Remplacer une vitre fissurée en hiver : cette erreur de 2 mm que font tous les bricoleurs ruine l’étanchéité
© Reworld Media
Vitre fissurée, courant d’air et facture qui grimpe : beaucoup renoncent à remplacer une vitre soi-même. Pourtant, tout se joue sur une mesure de feuillure méconnue.
Remplacer une vitre fissurée en plein hiver effraie beaucoup de bricoleurs, quand la fenêtre laisse déjà passer le froid et l’humidité.

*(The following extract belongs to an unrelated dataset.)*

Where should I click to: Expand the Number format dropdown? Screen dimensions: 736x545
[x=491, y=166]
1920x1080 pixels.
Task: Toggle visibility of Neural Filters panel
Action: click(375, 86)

On redoute la découpe ratée, le verre qui casse entre les mains, une réparation qui fuit au bout de quelques semaines. Avec un peu de méthode, cette opération reste pourtant à la portée d’un particulier soigneux.
Le vrai secret n’est pas dans le coupe-verre, mais dans la façon de mesurer la feuillure, ce petit rebord intérieur où viendra s’appuyer le vitrage. En relevant les bonnes cotes et en associant un mastic silicone neutre à un ordre précis d’étapes, on obtient une fenêtre à nouveau étanche pour plus de cinq ans. Tout se joue sur quelques millimètres.
Mesurer la feuillure : l’astuce qui change tout pour remplacer une vitre soi-même
Dans un cadre bois, PVC ou aluminium, la feuillure est la marche située juste derrière le joint ou les parcloses, côté intérieur. C’est là qu’il faut placer le mètre ruban, pas sur le bord visible de la vitre cassée. Un mètre ruban souple épouse les petites irrégularités du cadre et permet de mesurer largeur et hauteur, en plusieurs points, sans écarter le regard du millimètre.
On note chaque valeur puis on retient la plus petite, car les anciens bâtis ne sont pas toujours d’équerre. Ensuite, on enlève systématiquement 2 à 3 mm à la largeur et à la hauteur obtenues. Ce léger jeu de pose laisse le vitrage entrer sans forcer et donne la place au mastic. Une vitre trop grande risque d’éclater, une vitre trop petite laisse passer l’air et l’eau.
Préparer la fenêtre : sécurité, nettoyage et choix du bon mastic
Avant toute intervention, on enfile des gants épais et des lunettes de protection. On retire les parcloses ou l’ancien mastic à la spatule, en soutenant les morceaux de verre pour éviter les éclats. Une fois la feuillure dégagée, on gratte les restes de mastic avec un couteau de peintre, puis on la nettoie soigneusement avec un chiffon imbibé d’alcool ménager ou d’acétone pour bien dégraisser.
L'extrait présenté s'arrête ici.